→ **WORK TASK**
For this exercise, output exactly and only the lines running from the one with "Click the words 'Hey man' in purple bubble" through the final line of the data below, without pictures.

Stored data
____

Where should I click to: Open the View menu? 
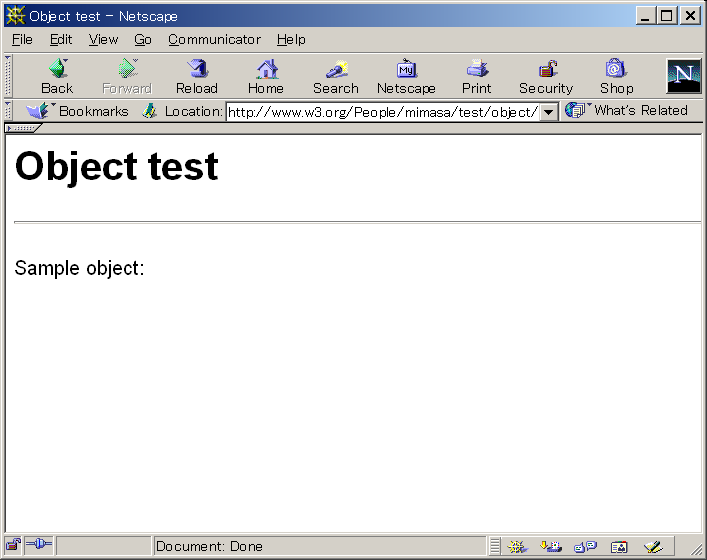coord(103,40)
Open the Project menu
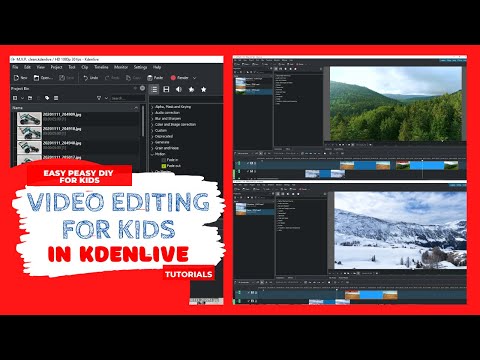The image size is (480, 360). (56, 67)
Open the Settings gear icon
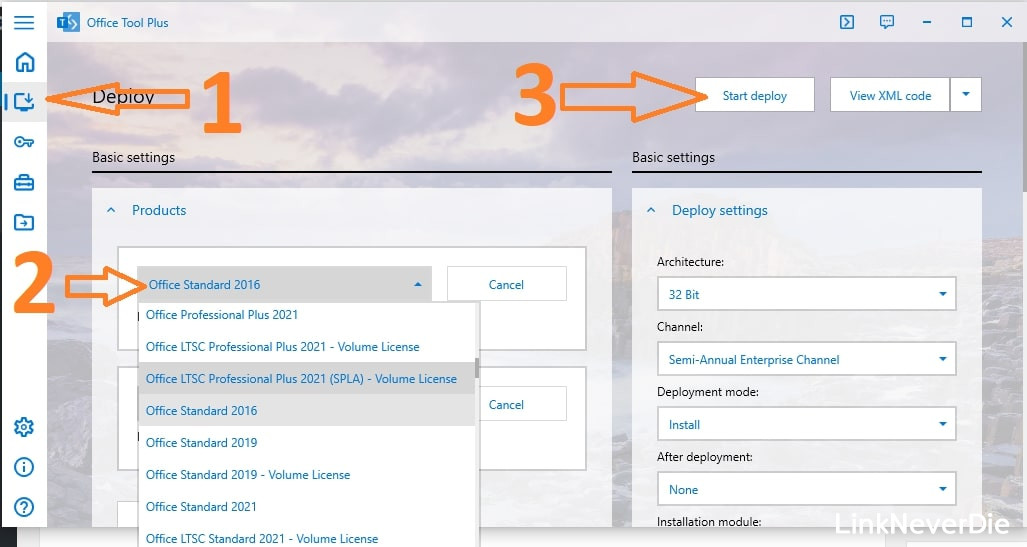 (24, 427)
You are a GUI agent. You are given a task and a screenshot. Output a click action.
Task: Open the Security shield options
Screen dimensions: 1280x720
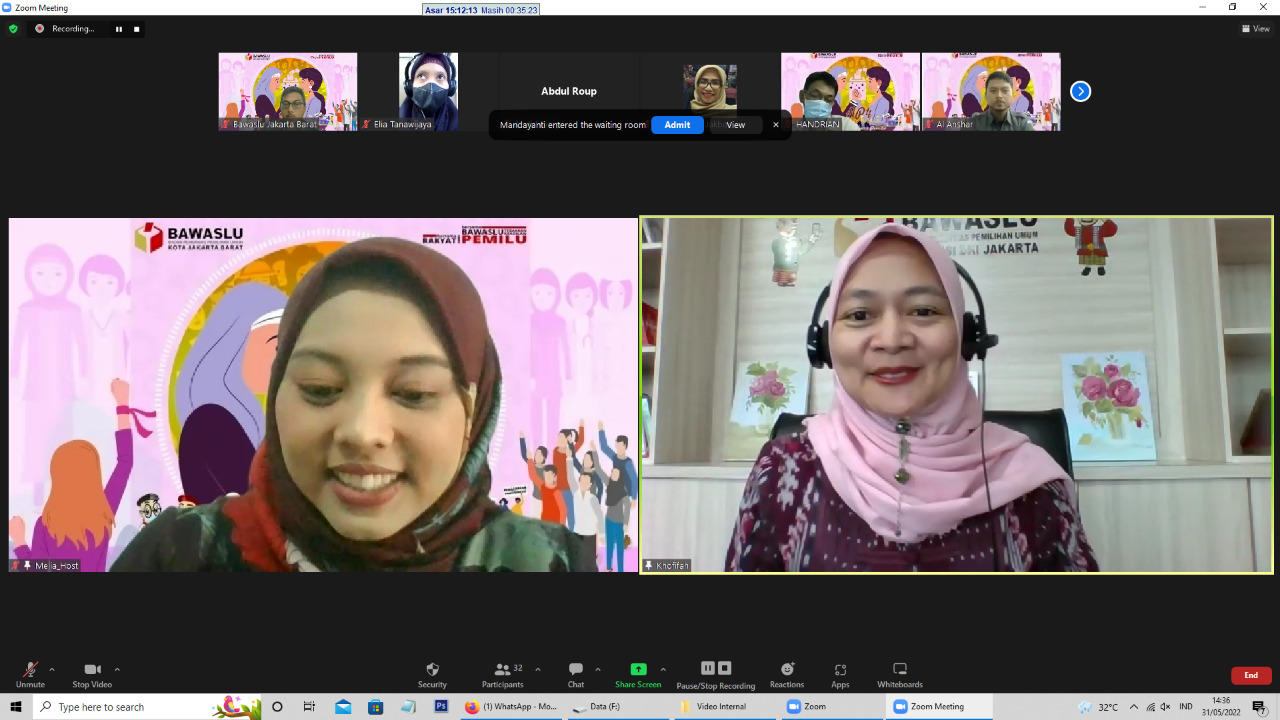coord(432,675)
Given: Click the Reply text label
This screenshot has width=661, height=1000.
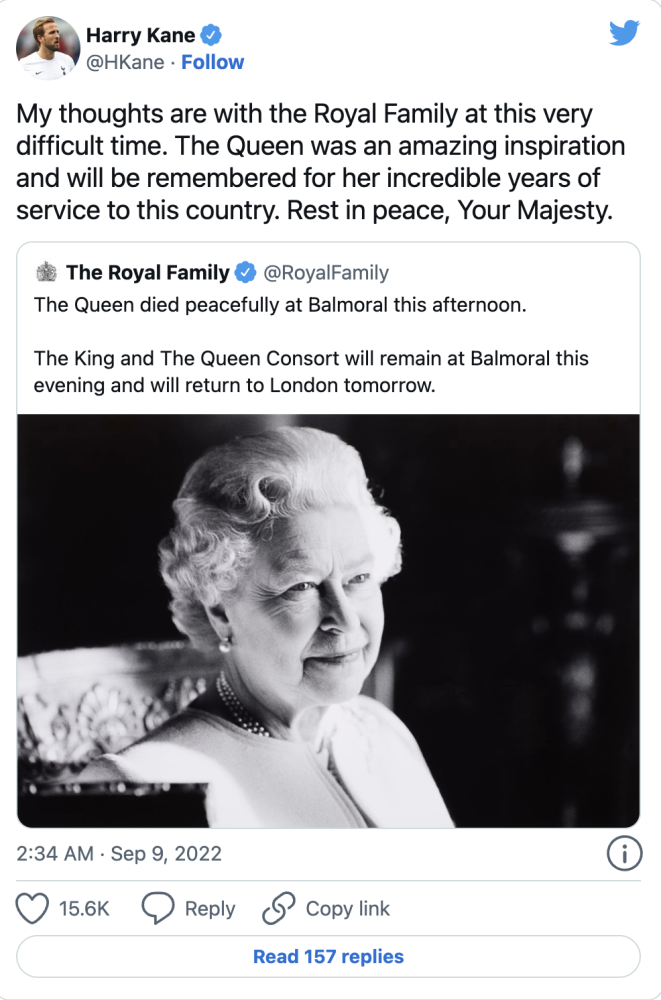Looking at the screenshot, I should [x=210, y=909].
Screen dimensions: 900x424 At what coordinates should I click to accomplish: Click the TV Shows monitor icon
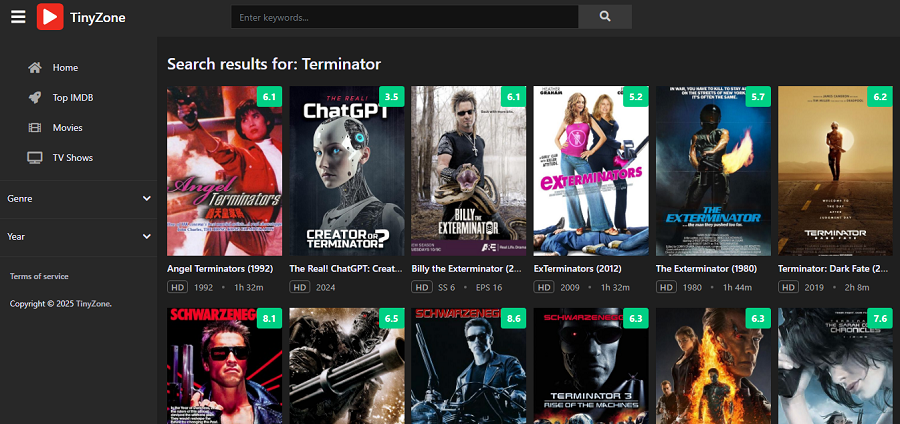click(35, 158)
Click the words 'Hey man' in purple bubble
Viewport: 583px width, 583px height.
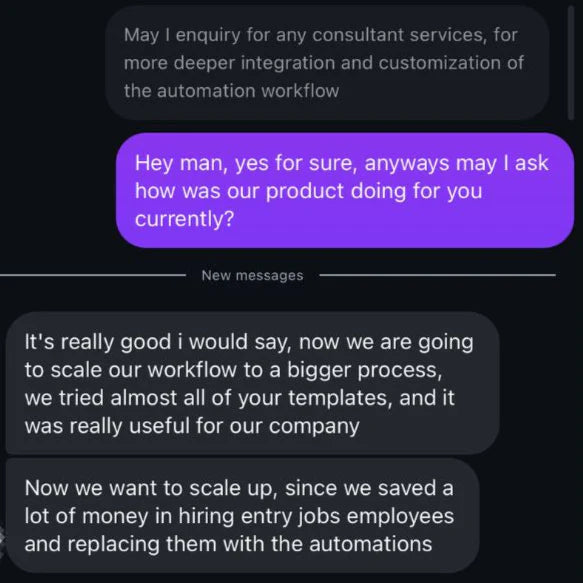(x=181, y=163)
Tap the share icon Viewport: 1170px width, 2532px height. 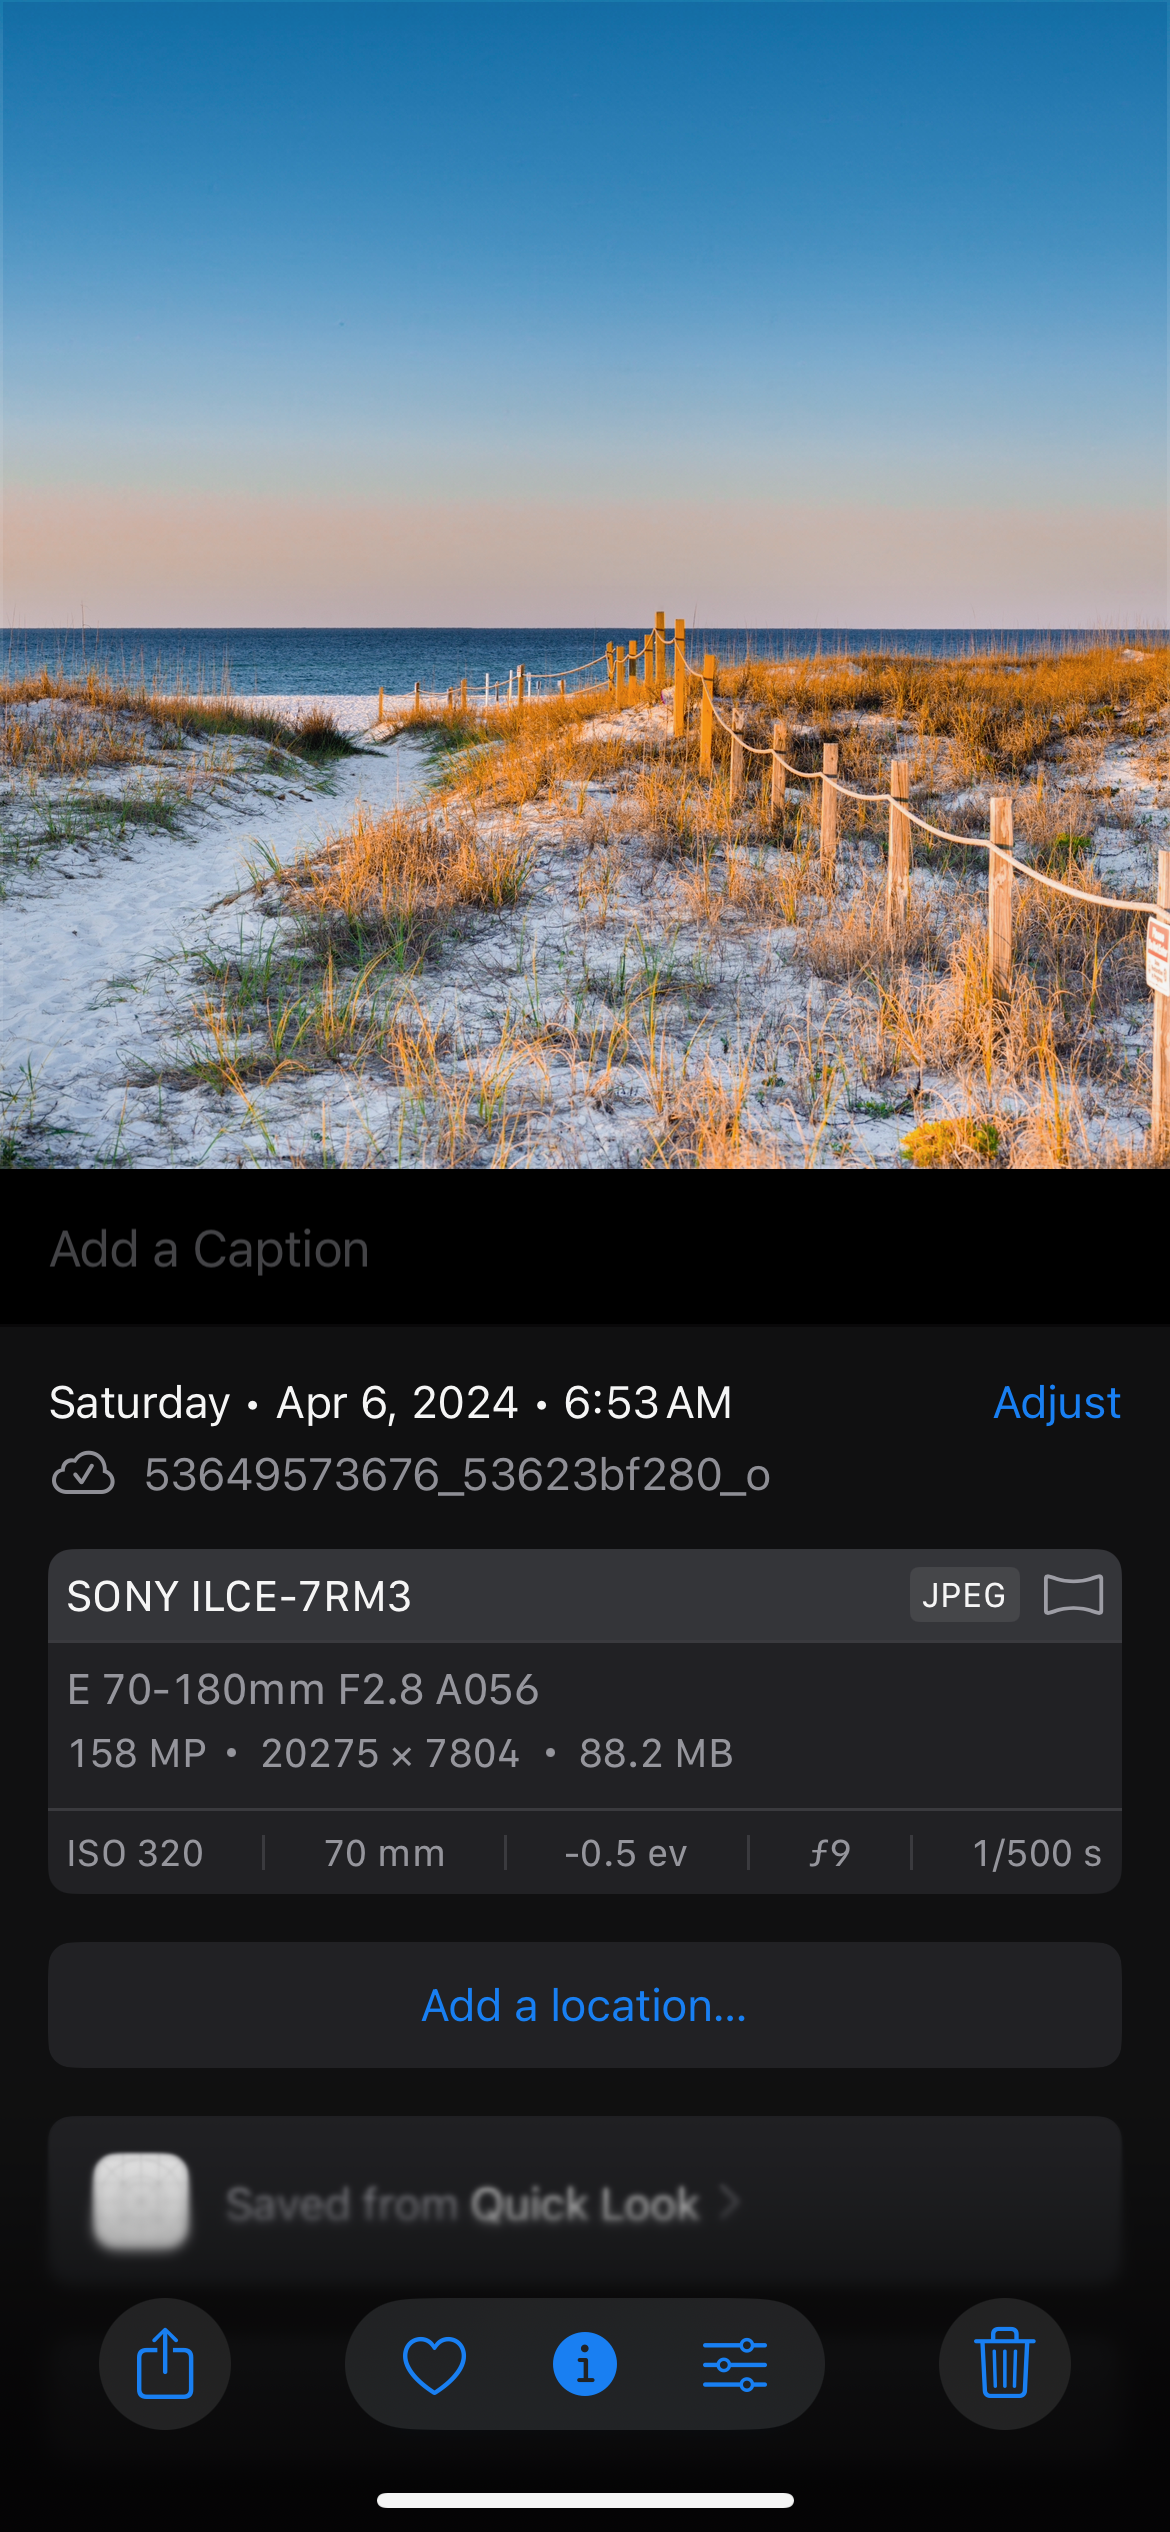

____

→ **RESULT**
Click the words 'Hey man' in purple bubble
Viewport: 583px width, 583px height.
(x=181, y=163)
Tap the share icon Viewport: 1170px width, 2532px height. 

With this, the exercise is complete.